## Task list
a: Answer these from the excerpt on stride and padding:
(i) What size is the output volume when a stride of 2 is applied to a 7×7 input?
(ii) What does zero-padding add around the border of the input image?
(iii) Which values of the input are taken much less into account when a filter moves over it?
b: Quote the excerpt on stride and padding between "Stride controls the" and "difference more detailed.", inclusive.
c: Extend the excerpt on stride and padding, picking up right after its last sentence.

Stride controls the convolution of the filter applied on the input volume. Stride is the amount by which the filter shifts over the input. Depending on the size of the stride, the size of the output volume differs. Using a stride 1 on a ${7\times7}$ input will leads to a bigger output volume (${5\times5}$). Whereby a stride of 2 applied on the same image will lead to a output volume of the size ${3\times3}$. The example below shows the difference more detailed.

Padding

As mentioned earlier, applying filters shrinks the height and width of the input image. Using padding (zero-padding) is a possibility to maintain the size of the input even by applying a filter to it.

How does it work?

Zero-Padding adds zeros around the border of the input image. This is mostly done to prevent the input image from shrinking in height and width by using a convolutional layer. That way you can build deeper networks because your image won’t shrink even by applying many layers.

Additionally, you will use more information from the borders of the image. As you have seen applying a filter on the input image moves a filter (matrix) over your input (matrix). Values at the border of the input are taken much less into account than values in the middle of the input.

As shown in the pictures, the left one without padding is initially smaller than the right one, which has padding. Even due to the fact that adding a padding to the input image kind of changes the input image, the convolution applied on it is considered the same as long as the input and the output image have the same size.

[A run of records]
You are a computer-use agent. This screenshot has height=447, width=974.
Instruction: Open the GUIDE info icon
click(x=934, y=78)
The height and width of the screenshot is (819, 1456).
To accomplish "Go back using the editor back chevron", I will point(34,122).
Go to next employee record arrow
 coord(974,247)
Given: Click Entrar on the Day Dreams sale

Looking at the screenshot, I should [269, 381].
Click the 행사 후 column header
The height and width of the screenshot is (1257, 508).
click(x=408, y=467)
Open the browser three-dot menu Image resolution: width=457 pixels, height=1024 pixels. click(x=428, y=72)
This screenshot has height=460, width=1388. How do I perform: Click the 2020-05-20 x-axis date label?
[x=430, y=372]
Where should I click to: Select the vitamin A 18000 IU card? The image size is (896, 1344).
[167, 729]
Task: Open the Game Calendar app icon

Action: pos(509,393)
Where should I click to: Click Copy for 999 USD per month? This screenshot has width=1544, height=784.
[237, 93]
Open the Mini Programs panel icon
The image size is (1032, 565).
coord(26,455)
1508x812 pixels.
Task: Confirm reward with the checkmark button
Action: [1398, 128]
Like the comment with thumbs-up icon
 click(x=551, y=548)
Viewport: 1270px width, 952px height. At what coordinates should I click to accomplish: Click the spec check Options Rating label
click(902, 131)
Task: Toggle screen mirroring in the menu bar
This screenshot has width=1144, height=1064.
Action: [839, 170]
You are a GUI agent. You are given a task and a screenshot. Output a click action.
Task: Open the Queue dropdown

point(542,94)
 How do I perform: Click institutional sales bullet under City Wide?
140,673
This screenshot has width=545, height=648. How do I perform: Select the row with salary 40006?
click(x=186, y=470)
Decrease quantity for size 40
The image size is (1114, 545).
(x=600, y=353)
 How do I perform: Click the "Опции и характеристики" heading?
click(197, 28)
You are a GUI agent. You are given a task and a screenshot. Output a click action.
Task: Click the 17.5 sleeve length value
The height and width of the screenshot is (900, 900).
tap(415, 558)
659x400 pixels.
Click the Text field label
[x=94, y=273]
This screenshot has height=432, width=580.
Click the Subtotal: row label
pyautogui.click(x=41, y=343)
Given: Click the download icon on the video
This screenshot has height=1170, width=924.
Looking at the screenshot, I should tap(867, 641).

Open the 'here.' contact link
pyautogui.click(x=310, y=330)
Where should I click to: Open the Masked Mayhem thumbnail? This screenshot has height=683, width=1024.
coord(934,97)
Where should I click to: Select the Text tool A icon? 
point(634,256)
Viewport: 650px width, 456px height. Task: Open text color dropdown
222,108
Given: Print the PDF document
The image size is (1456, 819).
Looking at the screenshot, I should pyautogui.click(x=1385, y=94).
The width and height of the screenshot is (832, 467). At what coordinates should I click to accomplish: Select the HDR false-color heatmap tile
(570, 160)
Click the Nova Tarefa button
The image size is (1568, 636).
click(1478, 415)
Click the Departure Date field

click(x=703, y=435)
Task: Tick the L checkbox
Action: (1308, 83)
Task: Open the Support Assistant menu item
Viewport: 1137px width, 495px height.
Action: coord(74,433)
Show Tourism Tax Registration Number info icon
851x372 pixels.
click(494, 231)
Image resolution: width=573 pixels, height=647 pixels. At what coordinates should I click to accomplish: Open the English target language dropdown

## Task-by-task outputs
a:
(i) 3×3
(ii) Zeros
(iii) Values at the border of the input

b:
Stride controls the convolution of the filter applied on the input volume. Stride is the amount by which the filter shifts over the input. Depending on the size of the stride, the size of the output volume differs. Using a stride 1 on a ${7\times7}$ input will leads to a bigger output volume (${5\times5}$). Whereby a stride of 2 applied on the same image will lead to a output volume of the size ${3\times3}$. The example below shows the difference more detailed.

c:
What’s also visible in the two pictures, is that the yellow colored pixels in them have different impact when the filters are applied. The yellow pixel in the corner is only taken into account by one filter. This changes by adding padding as shown in the right picture. Despite the fact that it is still the same picture the pixel in the corner is affected by much more filter positions.

Another reason why padding might be reasonable is that it can prevent the image from shrinking. Often you want your input stay at the same size as your output. It’s pretty straight forward to calculate your padding which you have to add to prevent it from shrinking: $p = (f - 1)$ $/$ $2$

The python code shows how to add a zero-padding to your input matrix.

Local Receptive Fields

Unlike in ANNs not every output neuron is connected to every weighted input. Every neuron only has a local receptive field, a small part of the input matrix the size of the filter. This allows a convolutional neural network to detect certain features, such as edges or patterns. Furthermore, as there are multiple filters, or sets of weights, not every neuron is connected to every set of weights. This feature is key for convolutional networks, because spatial information suddenly matters and the amount of connections between neurons is reduced drastically.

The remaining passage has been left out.